TRY IT:
Copy the records below exactly, from the line containing "Snel antwoord op je vragen (200, 886)" through the last line, and leave out every picture.

STORED DATA:
• • • • •

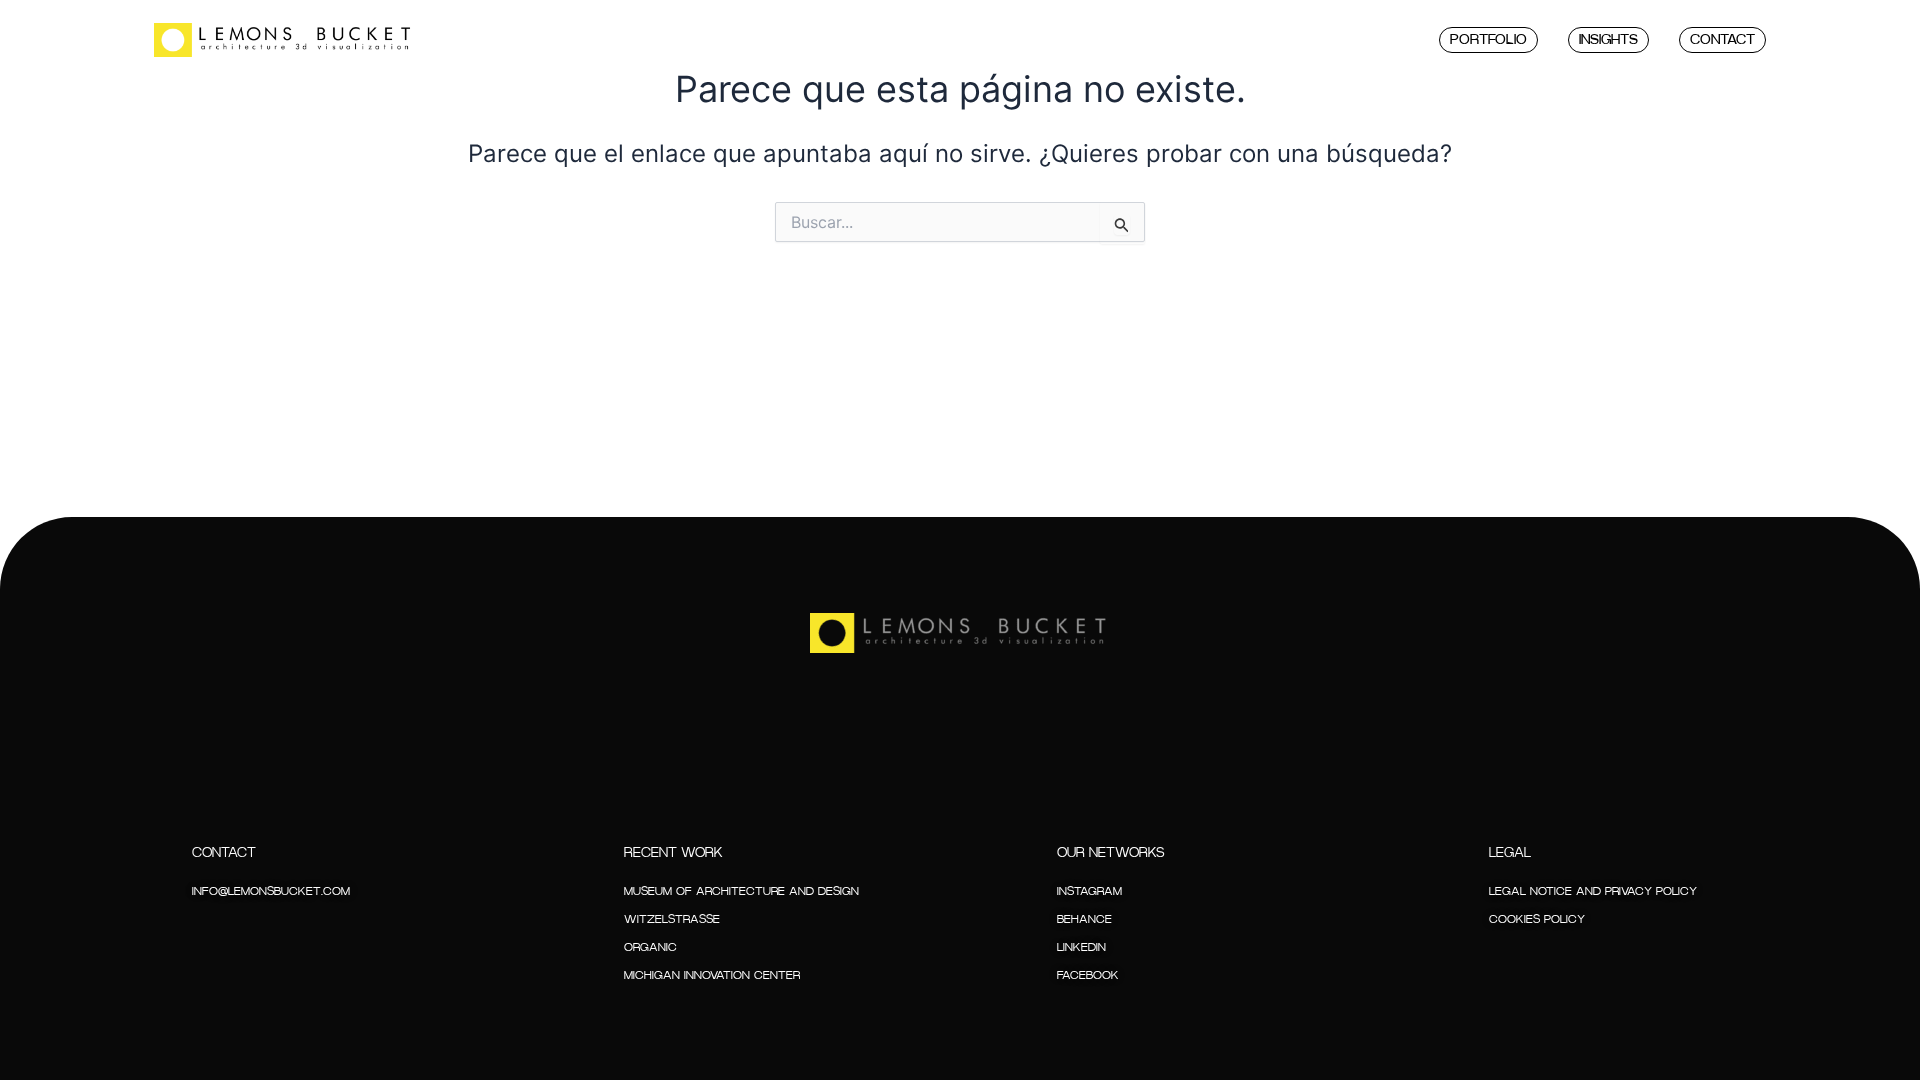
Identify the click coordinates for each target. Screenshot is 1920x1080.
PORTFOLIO (1488, 40)
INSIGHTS (1608, 40)
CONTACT (1722, 40)
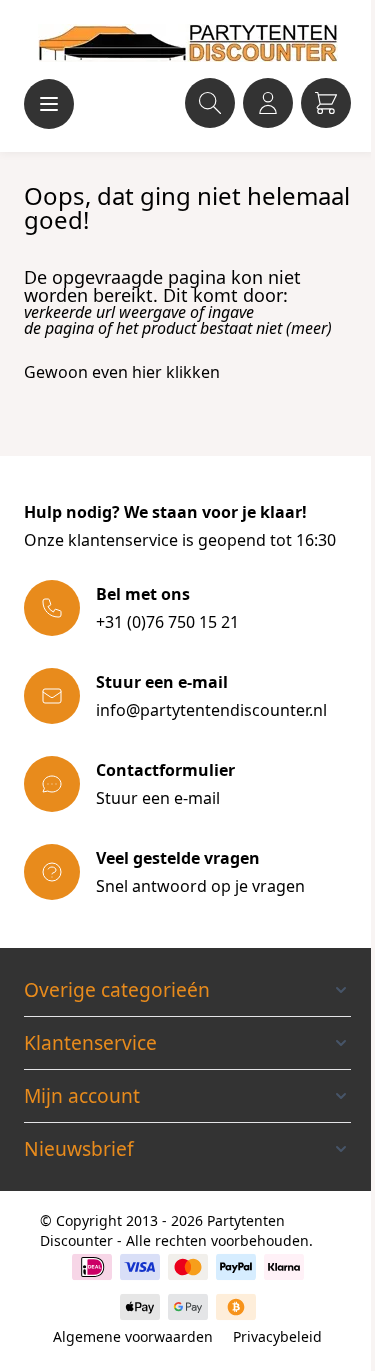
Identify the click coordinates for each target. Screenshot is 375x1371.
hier (147, 372)
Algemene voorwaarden (133, 1336)
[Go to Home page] (187, 43)
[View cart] (326, 103)
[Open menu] (49, 104)
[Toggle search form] (210, 103)
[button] (187, 990)
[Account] (268, 103)
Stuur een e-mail (158, 798)
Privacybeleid (277, 1336)
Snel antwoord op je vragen (200, 886)
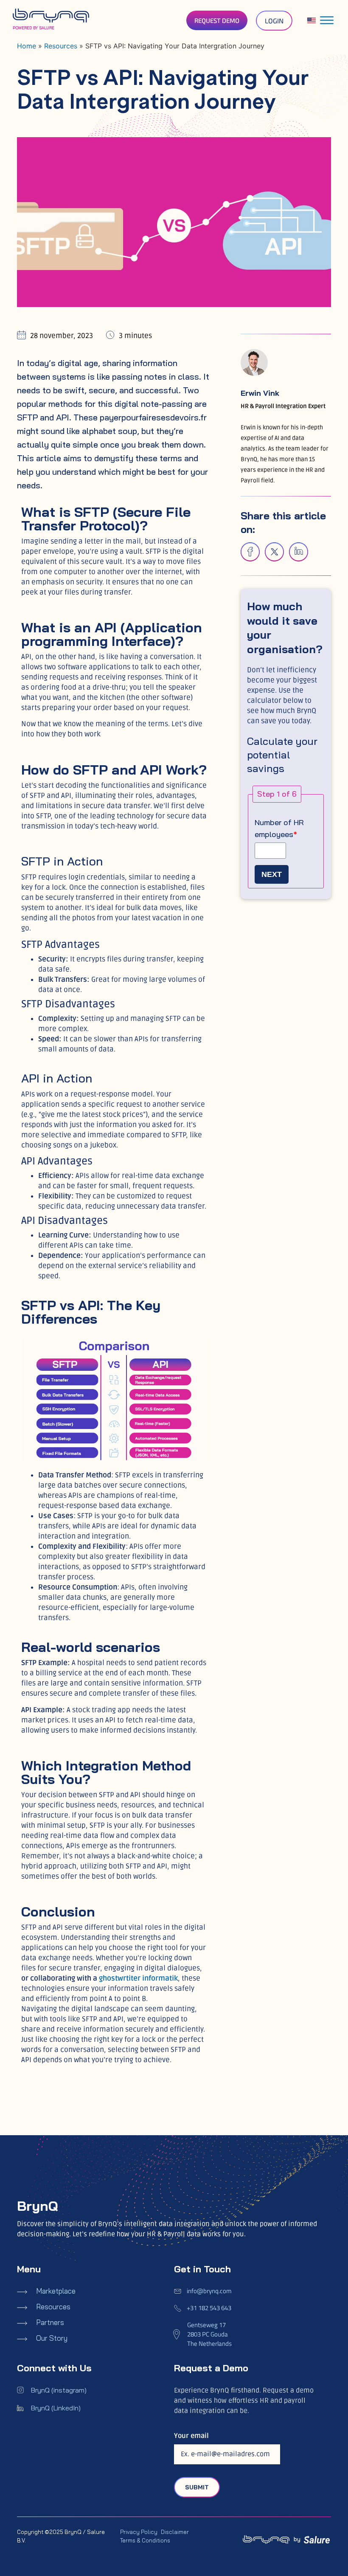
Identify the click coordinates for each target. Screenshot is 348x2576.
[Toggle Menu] (327, 20)
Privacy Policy (138, 2531)
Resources (60, 46)
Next (271, 874)
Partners (50, 2322)
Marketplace (56, 2290)
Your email (191, 2436)
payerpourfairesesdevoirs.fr (153, 417)
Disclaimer (175, 2531)
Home (26, 46)
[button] (250, 551)
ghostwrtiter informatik (138, 1978)
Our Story (51, 2338)
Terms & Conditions (145, 2540)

• • • • •

COMPLETED TASK:
Snel antwoord op je vragen (200, 886)
Identify the click coordinates for each target. Screenshot is 348x2576.
[Toggle Menu] (327, 20)
Privacy Policy (138, 2531)
Resources (60, 46)
Next (271, 874)
Partners (50, 2322)
Marketplace (56, 2290)
Your email (191, 2436)
payerpourfairesesdevoirs.fr (153, 417)
Disclaimer (175, 2531)
Home (26, 46)
[button] (250, 551)
ghostwrtiter informatik (138, 1978)
Our Story (51, 2338)
Terms & Conditions (145, 2540)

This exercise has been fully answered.